▶ **Data rows**:
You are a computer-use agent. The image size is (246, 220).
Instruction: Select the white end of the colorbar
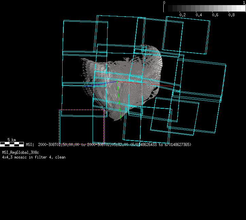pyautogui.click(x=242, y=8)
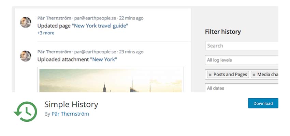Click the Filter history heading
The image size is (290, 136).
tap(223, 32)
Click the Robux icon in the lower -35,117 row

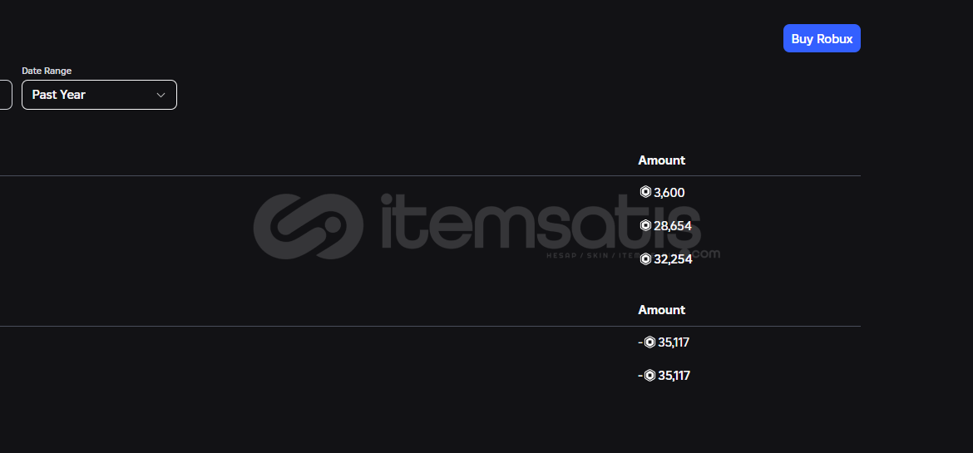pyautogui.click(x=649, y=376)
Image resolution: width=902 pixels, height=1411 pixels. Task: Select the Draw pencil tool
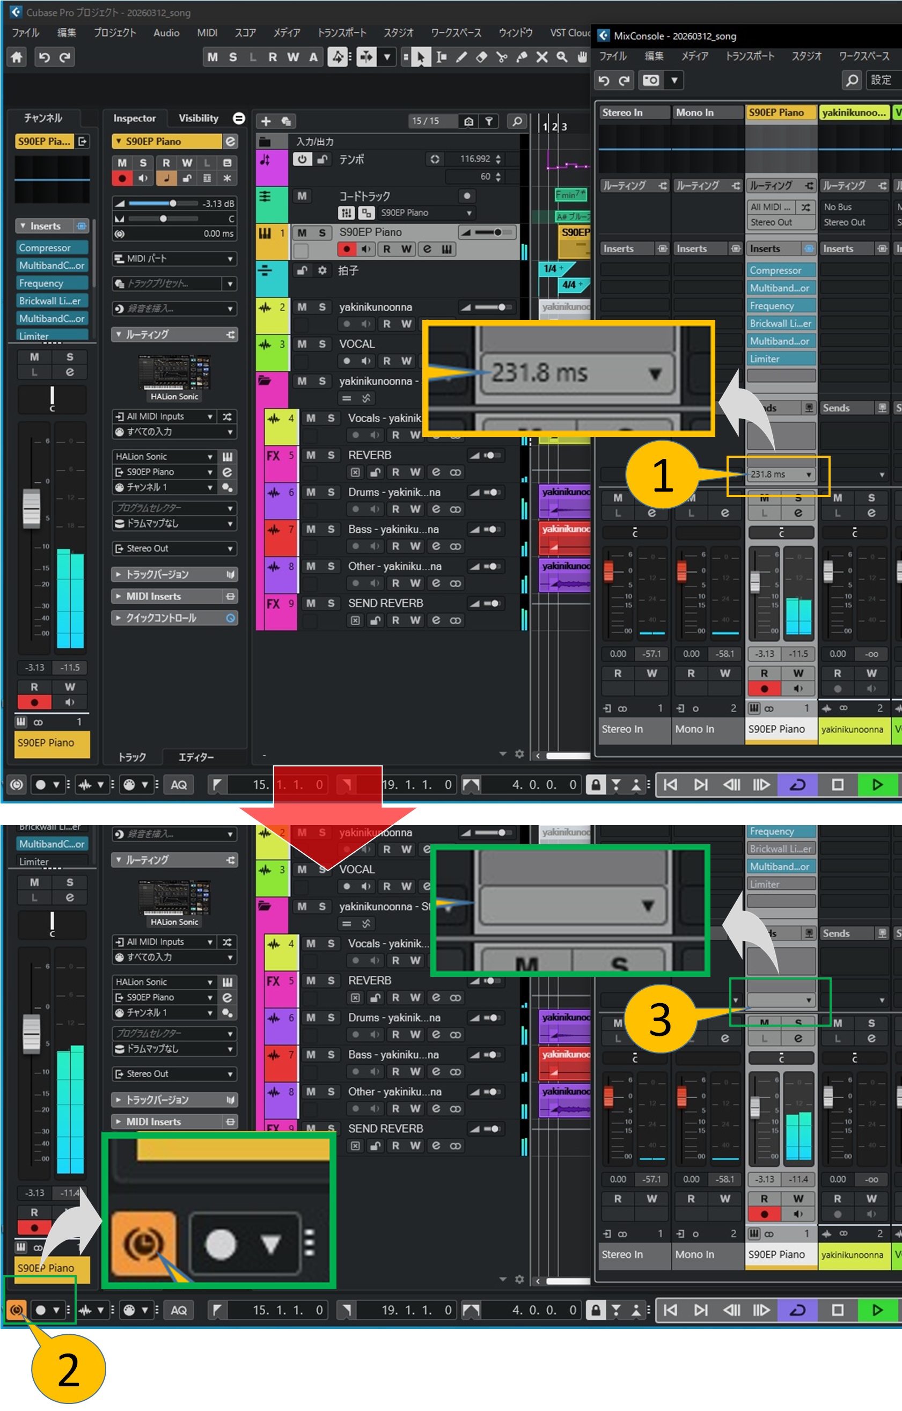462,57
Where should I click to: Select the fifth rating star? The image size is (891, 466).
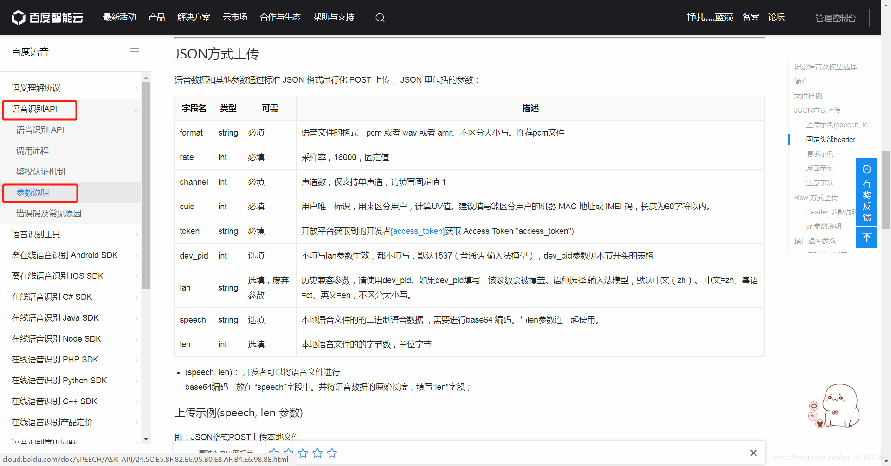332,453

---

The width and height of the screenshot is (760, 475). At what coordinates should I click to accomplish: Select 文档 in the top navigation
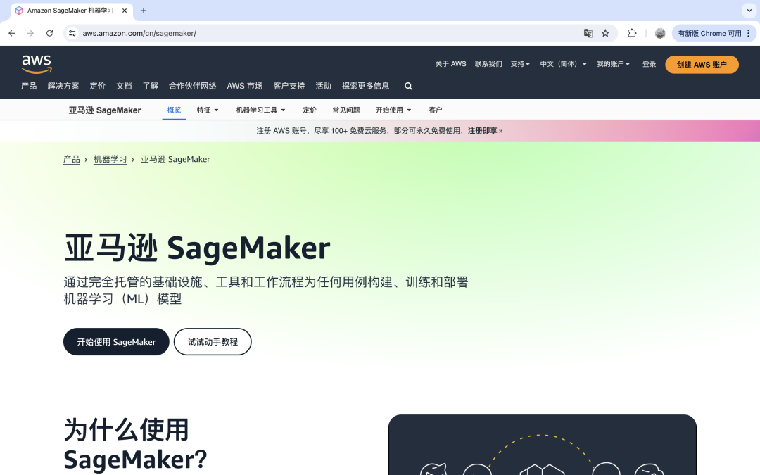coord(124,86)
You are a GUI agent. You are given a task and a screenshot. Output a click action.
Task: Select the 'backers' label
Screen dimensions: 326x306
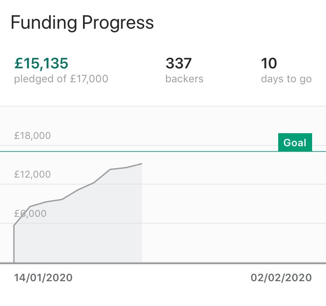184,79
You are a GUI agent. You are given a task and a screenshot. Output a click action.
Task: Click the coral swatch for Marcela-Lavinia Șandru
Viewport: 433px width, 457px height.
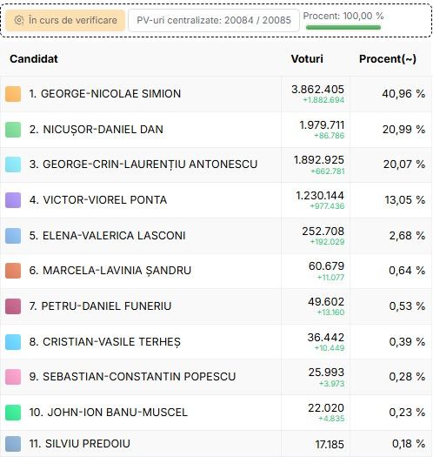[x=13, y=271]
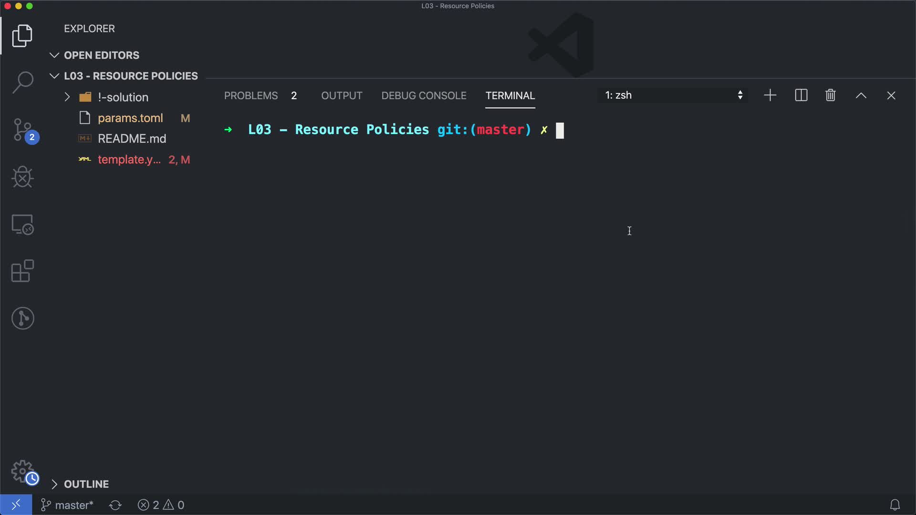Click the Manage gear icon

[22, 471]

==

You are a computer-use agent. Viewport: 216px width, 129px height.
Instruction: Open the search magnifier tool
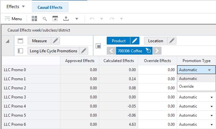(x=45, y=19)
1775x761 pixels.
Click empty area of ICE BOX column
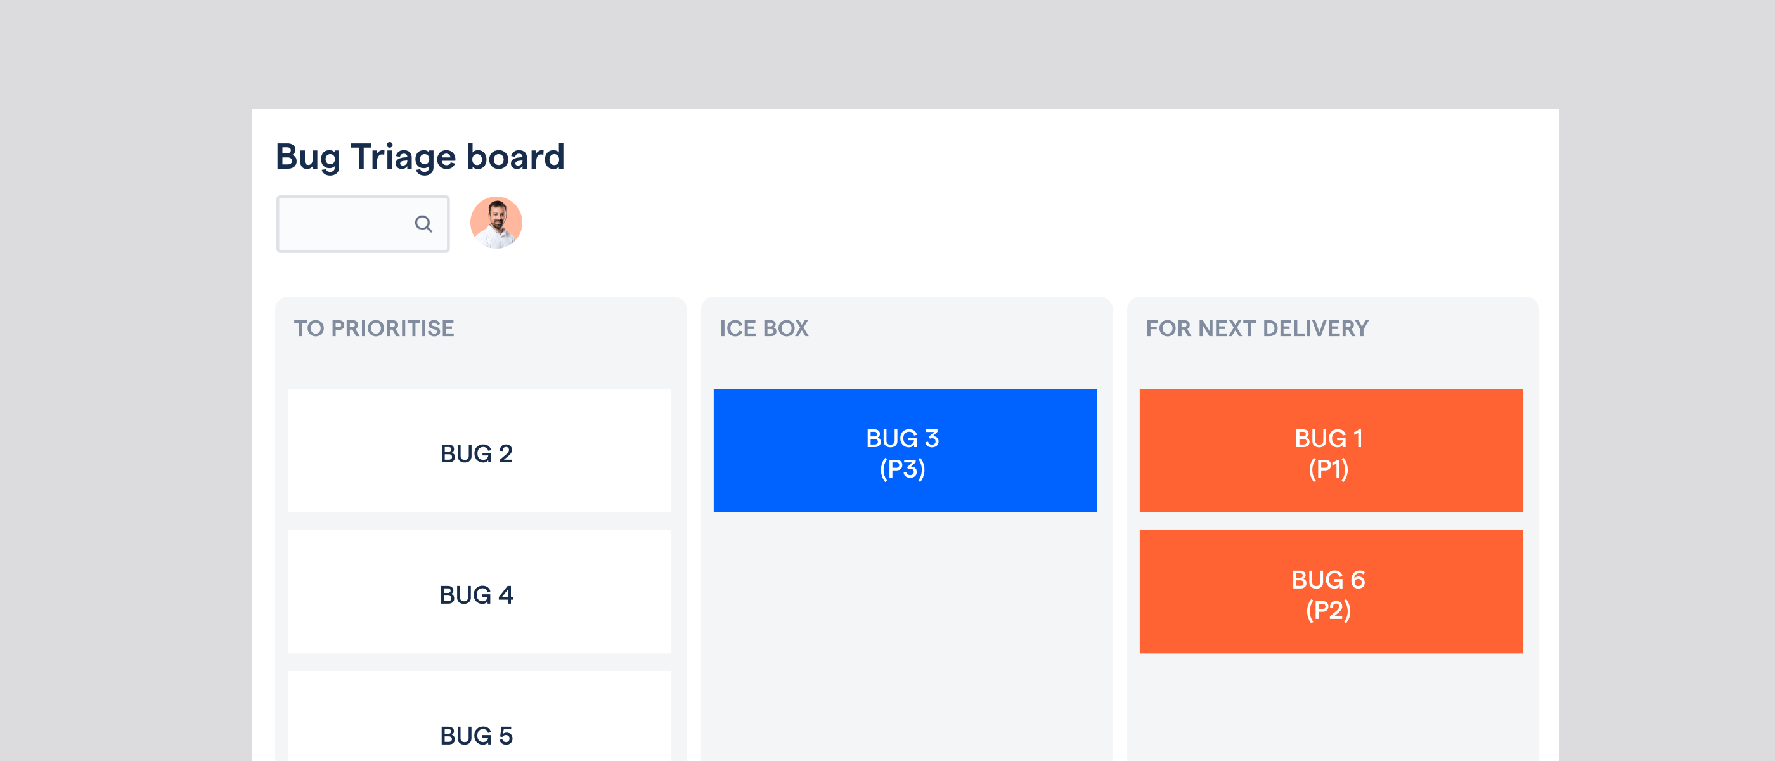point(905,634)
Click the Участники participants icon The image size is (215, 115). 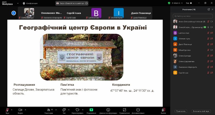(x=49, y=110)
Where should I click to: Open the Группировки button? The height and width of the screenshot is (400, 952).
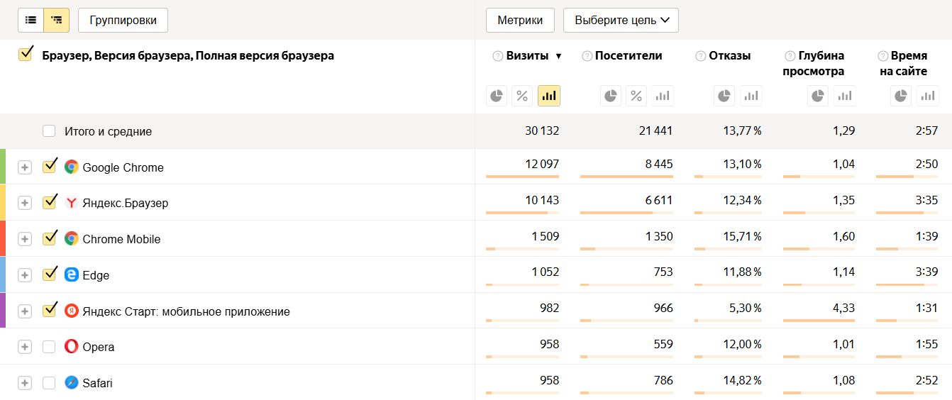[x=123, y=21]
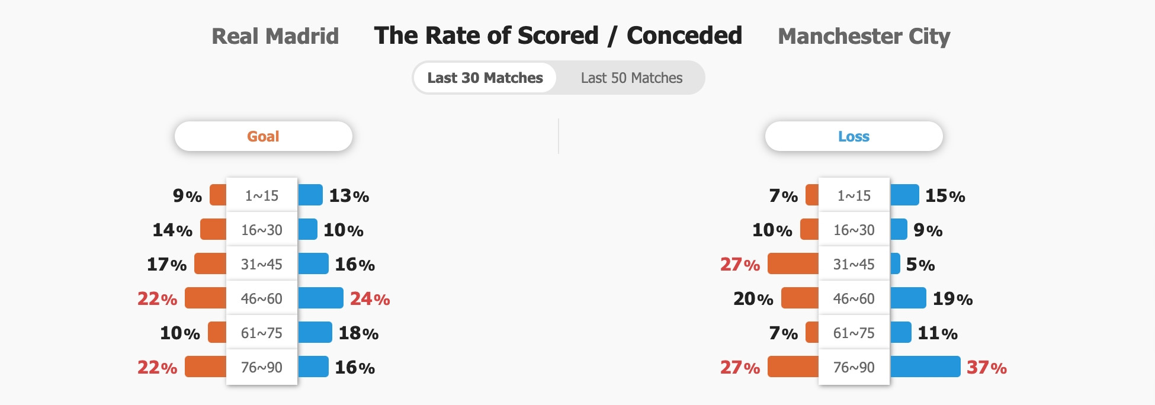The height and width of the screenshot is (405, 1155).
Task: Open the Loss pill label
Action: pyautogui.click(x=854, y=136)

▶ **Problem requirements**:
Copy out, in full, each line above that contains the string "Where". Only matches with the same capitalization count.

▶ **Response**:
Where should I click to: Select the fifth rating star? The image size is (891, 466).
Where should I click to: Open the Группировки button? The height and width of the screenshot is (400, 952).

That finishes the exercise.